Le même jour à Islamabad, une manifestation de
quelques milliers, constituée pour une bonne part
d’étudiants, est l’occasion du
caillassage d’un bâtiment diplomatique indien ainsi
que d’une banque. Sa dispersion précoce
entraîne des affrontements et une centaine
d’arrestations. Comparé à celui de
Lahore, l’événement reste mineur.
D’après certains commentateurs, dont des
responsables étatiques, l’émeute de
Peshawar, le lendemain, est directement provoquée par la
relation des événements de Lahore dans
l’information. Le nombre de manifestants est
multiplié par dix par rapport à la
journée du 13, ils seraient entre 40 000 et 70 000
à envahir les rues de cette ville du Nord-Ouest,
à l’appel du même type
d’association qu’à Lahore. De la
même façon que dans la ville de l’Est,
la grève, soutenue par les organisations de
commerçants et de transporteurs, paraît
très suivie. Et là aussi, le
défilé ne reste pas calme longtemps.
D’après le président de
l’organisation centrale des commerçants, les tirs
de lacrymos des flics seraient les déclencheurs de
l’embrasement lorsque le premier accès de panique
laisse la place à un mouvement de colère.
Vitrines, panneaux, feux de circulation, câbles de
téléphone, tout ce qui dépasse est
arraché, piétiné, brisé. Du
mobilier urbain on passe aux entreprises « nationales et
multinationales » dont les saccages sont
accompagnés de pillages. Les milliers
d’émeutiers se répandent dans la ville,
s’attaquant à divers édifices : la gare
routière est pillée puis incendiée
avec les bus qu’elle contient, plusieurs bureaux de la
société téléphonique
norvégienne télénor sont
détruits ; des commerces, un fast-food, des
cinémas, une banque subissent le même sort. Une
station service flambe, le pipeline qui approvisionne la ville en gaz
est « endommagé ». Flics et militaires
semblent plus nombreux et plus actifs qu’à Lahore.

TRAVAIL À FAIRE -
1. D'après le texte, qu'est-ce qui aurait déclenché l'embrasement à Peshawar selon le président de l'organisation centrale des commerçants ? Expliquez-le en une à trois phrases.
2. Combien de manifestants auraient envahi les rues de Peshawar, selon le texte ?
Les enregistrements placés ensuite forment un matériau indépendant du texte.

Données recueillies
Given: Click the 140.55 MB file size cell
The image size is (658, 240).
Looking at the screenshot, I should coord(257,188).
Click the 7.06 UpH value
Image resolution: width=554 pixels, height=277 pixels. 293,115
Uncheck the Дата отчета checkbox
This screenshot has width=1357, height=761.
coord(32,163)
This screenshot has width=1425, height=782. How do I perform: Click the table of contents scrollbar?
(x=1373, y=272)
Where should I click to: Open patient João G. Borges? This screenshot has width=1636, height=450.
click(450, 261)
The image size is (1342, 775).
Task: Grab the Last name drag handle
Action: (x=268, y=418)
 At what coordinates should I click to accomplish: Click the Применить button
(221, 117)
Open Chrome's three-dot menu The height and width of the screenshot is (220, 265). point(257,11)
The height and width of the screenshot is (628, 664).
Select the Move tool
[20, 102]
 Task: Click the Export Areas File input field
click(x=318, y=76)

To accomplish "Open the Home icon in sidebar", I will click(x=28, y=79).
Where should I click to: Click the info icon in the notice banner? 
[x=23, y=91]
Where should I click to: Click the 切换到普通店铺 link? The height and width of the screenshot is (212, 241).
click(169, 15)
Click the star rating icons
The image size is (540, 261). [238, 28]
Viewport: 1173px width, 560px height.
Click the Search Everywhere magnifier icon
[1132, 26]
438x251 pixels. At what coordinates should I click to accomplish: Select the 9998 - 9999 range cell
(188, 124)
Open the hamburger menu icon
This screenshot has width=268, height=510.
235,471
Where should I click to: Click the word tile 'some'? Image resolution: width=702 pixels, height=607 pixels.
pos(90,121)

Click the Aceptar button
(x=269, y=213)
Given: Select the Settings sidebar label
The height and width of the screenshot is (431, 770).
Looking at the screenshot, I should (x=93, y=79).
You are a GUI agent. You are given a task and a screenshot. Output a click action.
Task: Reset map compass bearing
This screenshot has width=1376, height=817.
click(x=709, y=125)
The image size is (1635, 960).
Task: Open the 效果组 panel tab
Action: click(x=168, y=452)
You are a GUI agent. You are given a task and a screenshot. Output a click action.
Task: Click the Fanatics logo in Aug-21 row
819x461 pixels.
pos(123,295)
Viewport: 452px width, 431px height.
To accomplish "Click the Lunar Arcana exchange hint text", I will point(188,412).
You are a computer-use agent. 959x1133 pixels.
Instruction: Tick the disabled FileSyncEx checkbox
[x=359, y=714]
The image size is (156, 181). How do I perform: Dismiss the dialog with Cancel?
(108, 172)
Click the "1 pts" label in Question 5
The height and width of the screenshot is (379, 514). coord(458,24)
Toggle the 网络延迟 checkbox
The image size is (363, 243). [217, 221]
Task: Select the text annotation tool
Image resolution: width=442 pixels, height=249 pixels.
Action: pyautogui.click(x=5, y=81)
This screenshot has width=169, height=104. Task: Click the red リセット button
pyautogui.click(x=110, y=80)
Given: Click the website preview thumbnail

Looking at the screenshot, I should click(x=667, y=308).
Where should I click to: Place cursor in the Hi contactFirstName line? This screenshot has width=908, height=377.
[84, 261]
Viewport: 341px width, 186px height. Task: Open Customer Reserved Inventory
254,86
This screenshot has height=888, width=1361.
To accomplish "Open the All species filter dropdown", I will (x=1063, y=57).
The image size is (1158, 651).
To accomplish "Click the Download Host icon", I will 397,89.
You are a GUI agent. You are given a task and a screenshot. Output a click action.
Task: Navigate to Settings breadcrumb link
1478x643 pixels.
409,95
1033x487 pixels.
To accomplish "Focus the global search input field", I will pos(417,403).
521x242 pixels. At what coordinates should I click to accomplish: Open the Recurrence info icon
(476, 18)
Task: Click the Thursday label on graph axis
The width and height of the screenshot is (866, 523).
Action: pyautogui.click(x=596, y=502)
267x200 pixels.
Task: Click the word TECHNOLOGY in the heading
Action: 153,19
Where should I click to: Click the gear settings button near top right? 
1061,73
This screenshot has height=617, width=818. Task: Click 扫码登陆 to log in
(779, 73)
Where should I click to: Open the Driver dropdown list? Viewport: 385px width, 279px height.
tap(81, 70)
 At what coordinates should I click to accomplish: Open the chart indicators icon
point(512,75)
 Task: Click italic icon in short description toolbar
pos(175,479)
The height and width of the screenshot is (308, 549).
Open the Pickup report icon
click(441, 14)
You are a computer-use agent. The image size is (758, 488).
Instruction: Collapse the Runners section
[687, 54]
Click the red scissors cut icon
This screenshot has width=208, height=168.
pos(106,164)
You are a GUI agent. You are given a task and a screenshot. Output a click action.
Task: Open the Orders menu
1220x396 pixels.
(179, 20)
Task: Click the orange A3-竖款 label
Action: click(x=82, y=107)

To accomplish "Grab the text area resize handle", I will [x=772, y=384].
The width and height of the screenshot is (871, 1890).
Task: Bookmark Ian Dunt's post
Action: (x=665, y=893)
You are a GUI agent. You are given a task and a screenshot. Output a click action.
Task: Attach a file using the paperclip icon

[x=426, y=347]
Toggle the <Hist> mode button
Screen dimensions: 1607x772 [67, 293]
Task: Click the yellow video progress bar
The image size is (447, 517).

CORRIGÉS -
1. Selon lui, ce sont les tirs de gaz lacrymogène de la police qui auraient provoqué l'embrasement. Une première panique a d'abord saisi les manifestants, puis elle a laissé place à un mouvement de colère.

2. Entre 40 000 et 70 000.